Intestines as a Window to the Brain
There is a clear effect of Parkinson’s disease on the gastrointestinal system. Nearly 80 percent of people with PD have constipation, and this condition often predates the motor symptoms of Parkinson’s by several years.
Additionally, alpha-synuclein — a protein that clumps in the brains of all people with Parkinson’s — has been found in several locations outside the brain, including the nerves controlling the intestines. Investigators question whether the abnormal protein could show up here first, causing non-motor symptoms, and later spread to the brain to cause motor symptoms.
Lastly, researchers believe the normal bacteria of the gut might affect the functioning of the gut nerves which could in turn affect the nerves of the brain.
Specific Bacterial Levels Are Affected in Parkinson’s Disease
In Dr. Scheperjans’ study, the bacteria Prevotella was present at lower levels in the guts of people with Parkinson’s disease. This bacterium aids in the creation of the vitamins thiamine and folate and the maintenance of an intestinal barrier protecting against environmental toxins. This finding may therefore have implications not only for diagnosis but also for dietary adjustments or vitamin supplementation for management of PD in the future.
In people with Parkinson’s with more severe postural instability and gait difficulty, as opposed to tremor, the bacterium Enterobacteria was present at higher levels.
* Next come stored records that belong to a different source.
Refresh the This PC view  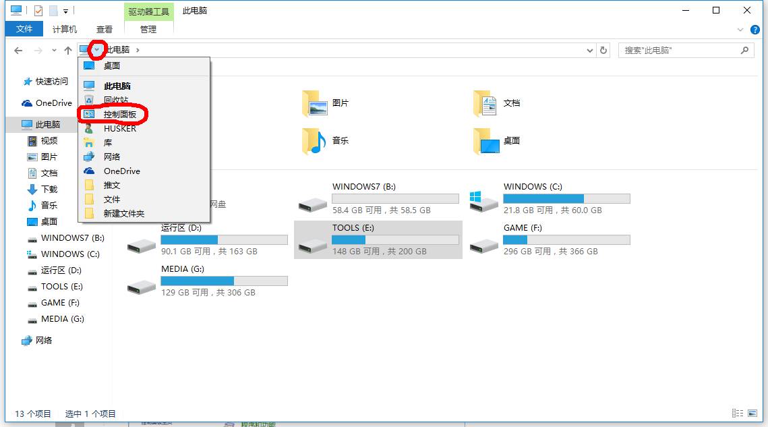coord(603,51)
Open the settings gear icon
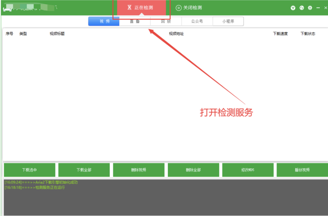 pyautogui.click(x=309, y=8)
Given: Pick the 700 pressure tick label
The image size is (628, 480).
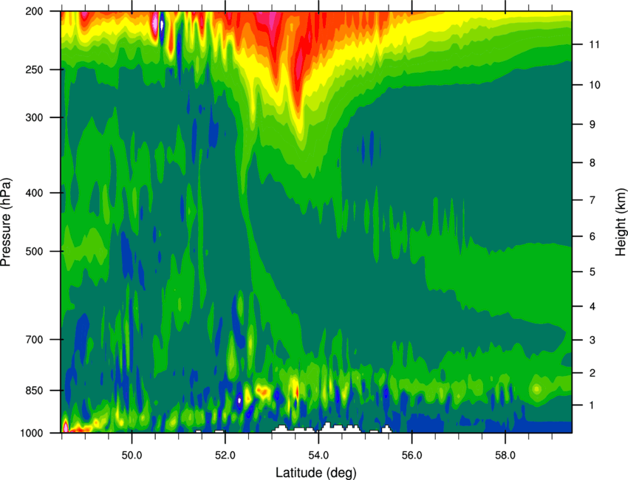Looking at the screenshot, I should (34, 340).
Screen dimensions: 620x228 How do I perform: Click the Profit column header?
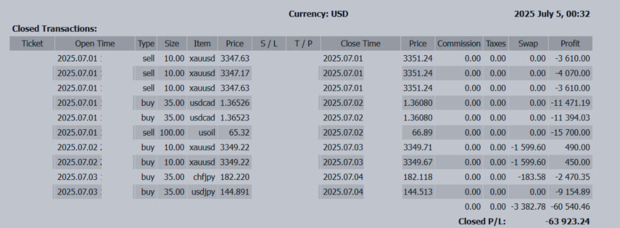(x=570, y=44)
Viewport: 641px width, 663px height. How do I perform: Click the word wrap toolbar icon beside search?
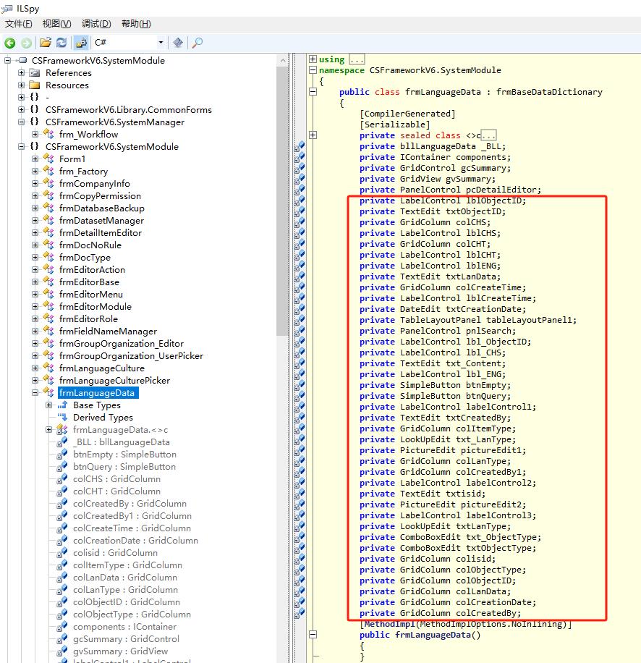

The reasons for this association were not clear.
Studying Intestinal Bacteria Will Advance Understanding of Parkinson’s
Deciphering information from the gut could lead to earlier and more definitive diagnosis, a better understanding of how Parkinson’s progresses, and ways to separate the populations of people with differing symptoms of PD.
If researchers determine that there are specific and consistent differences in the gut, bacteria may serve as biomarkers — objective measurements to diagnose or track PD. As the gut is much more accessible than the brain and can be analyzed through stool samples, a bacterial biomarker is an attractive prospect.
Additionally, we don’t know why people with Parkinson’s disease show such varied motor symptoms (gait problems versus tremor, for example) or who will get which. Bacterial differences may allow us to separate the subtypes of Parkinson’s and, as a result, give individuals a better idea of the symptoms and disease progression they might expect.
More Research Is Needed
Further studies are called for to learn more about the relationship between these and other gut bacteria and Parkinson’s. In the meantime, researchers are intensely studying alpha-synuclein to determine how and why this protein contributes to Parkinson’s, and its connection between the gut and the brain.
Until a disease-modifying therapy is found, symptomatic treatments, including a drug for constipation, remain under development.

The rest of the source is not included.